Entries taken from a collection

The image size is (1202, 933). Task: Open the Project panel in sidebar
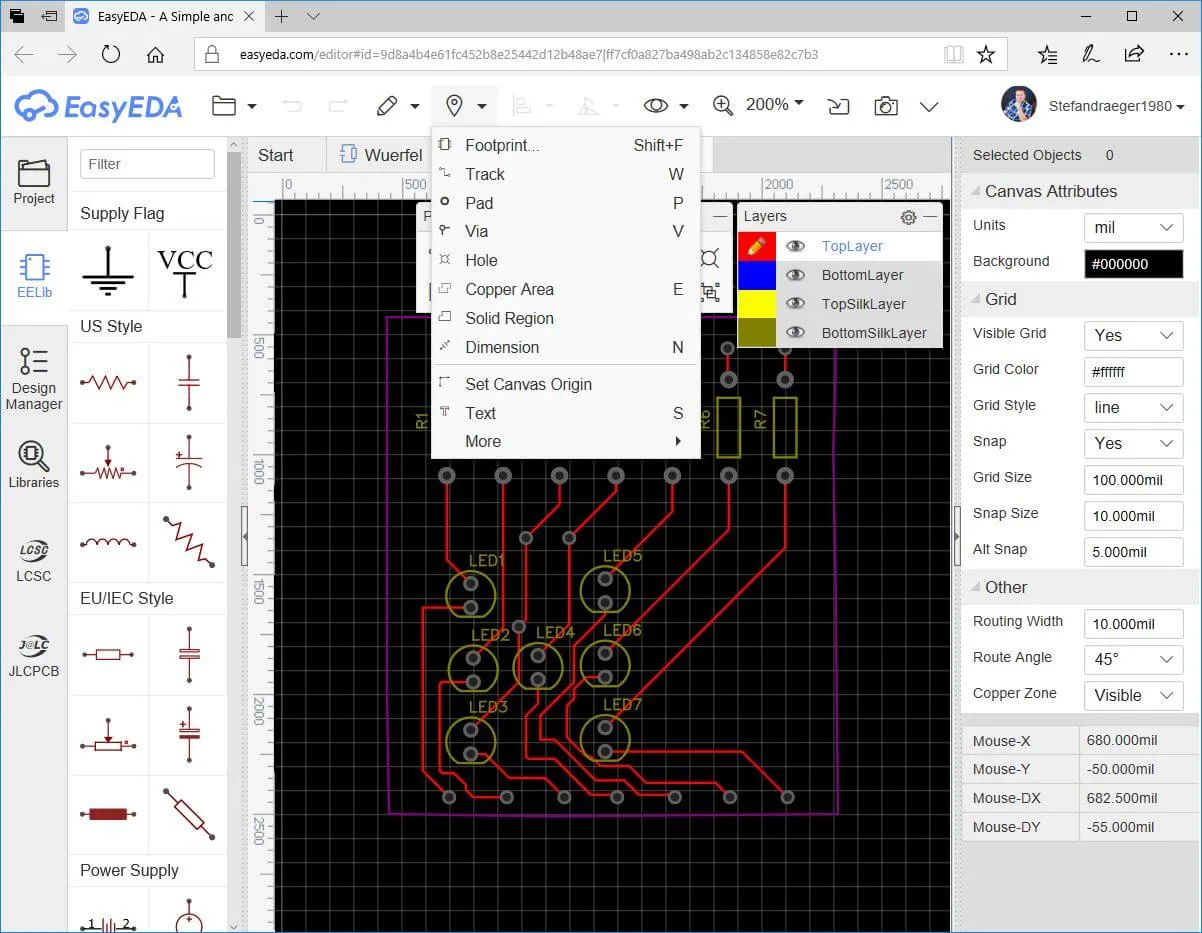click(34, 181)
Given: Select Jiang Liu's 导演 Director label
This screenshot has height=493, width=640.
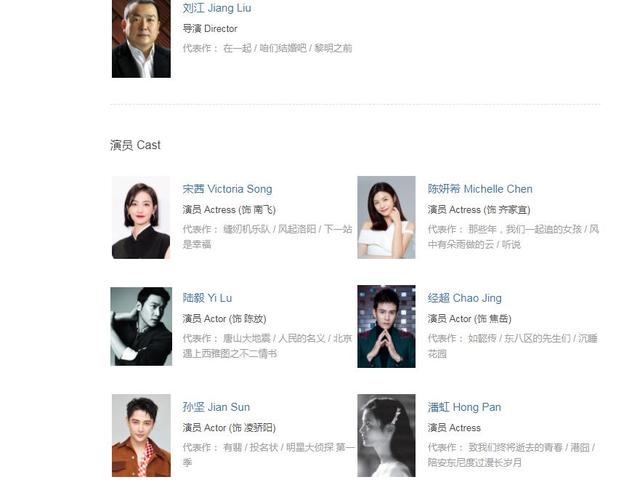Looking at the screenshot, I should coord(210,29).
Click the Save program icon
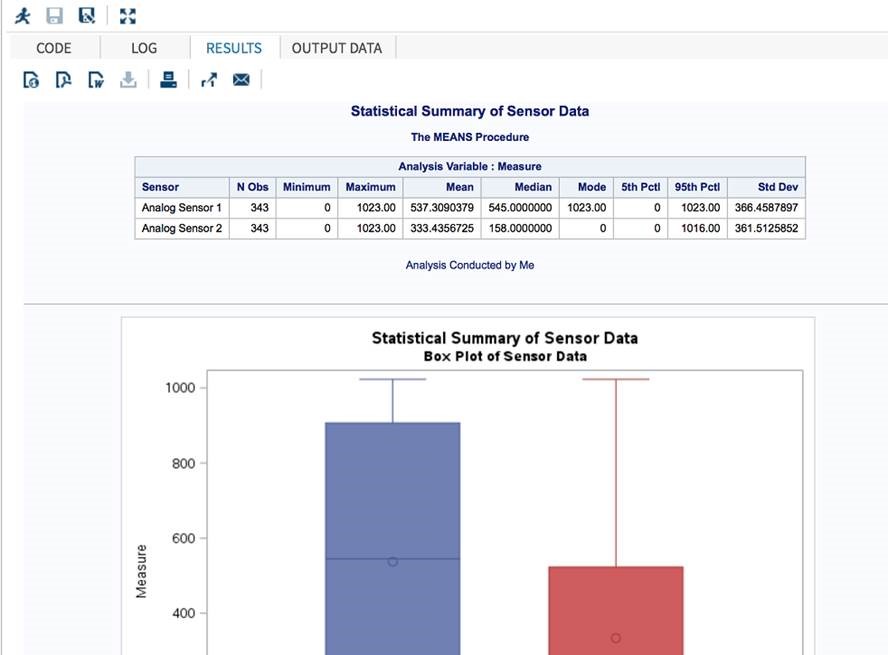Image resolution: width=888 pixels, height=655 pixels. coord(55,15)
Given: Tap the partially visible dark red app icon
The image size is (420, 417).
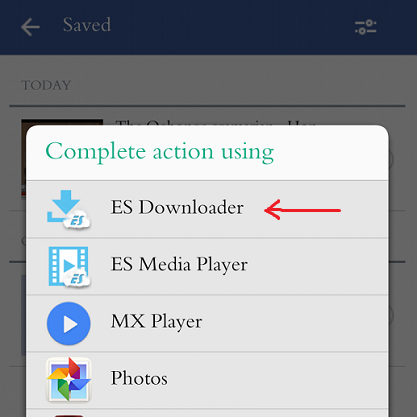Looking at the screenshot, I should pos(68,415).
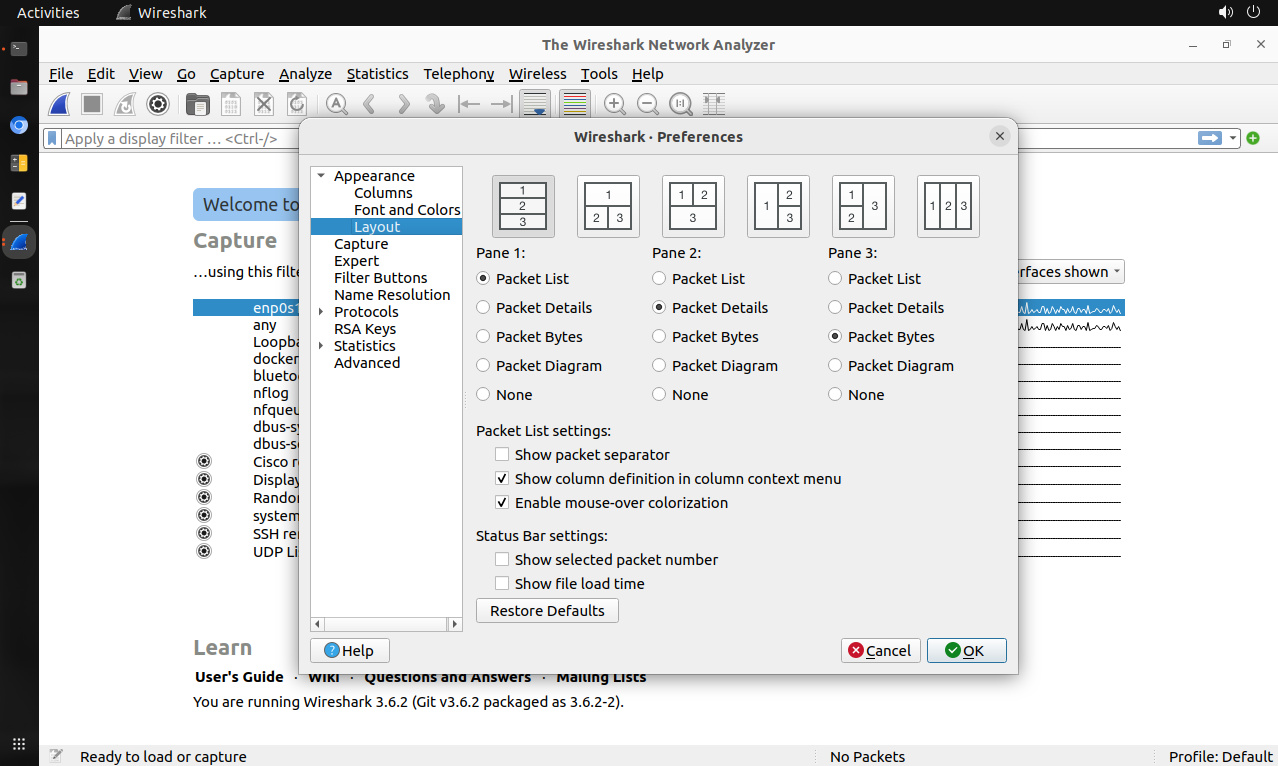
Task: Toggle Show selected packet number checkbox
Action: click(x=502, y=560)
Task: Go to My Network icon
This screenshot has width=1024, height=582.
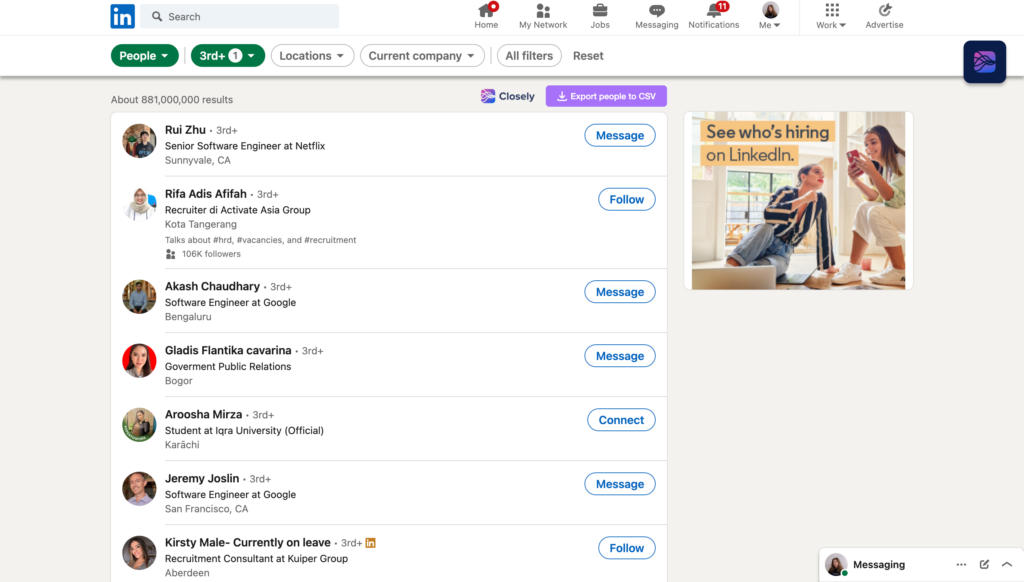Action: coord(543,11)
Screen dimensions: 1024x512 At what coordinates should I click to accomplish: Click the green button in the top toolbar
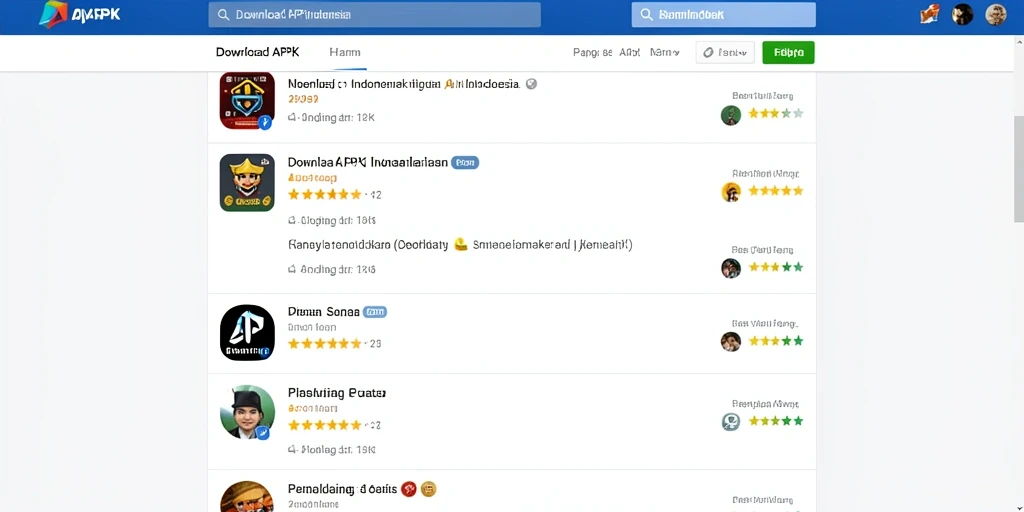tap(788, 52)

● **Problem requirements**
The entries above are to be reproduced exactly, with the pictures dropped.

● **Response box**
The image size is (1202, 933). Task: Open the Project panel in sidebar
click(34, 181)
Given: Select Jiang Liu's 导演 Director label
This screenshot has height=493, width=640.
Looking at the screenshot, I should coord(210,29).
Click the Save program icon
Image resolution: width=888 pixels, height=655 pixels. coord(55,15)
Given: Tap the partially visible dark red app icon
The image size is (420, 417).
Looking at the screenshot, I should pos(68,415).
Task: Toggle Show selected packet number checkbox
Action: click(x=502, y=560)
Task: Go to My Network icon
This screenshot has width=1024, height=582.
Action: coord(543,11)
Screen dimensions: 1024x512 At what coordinates should I click to accomplish: Click the green button in the top toolbar
tap(788, 52)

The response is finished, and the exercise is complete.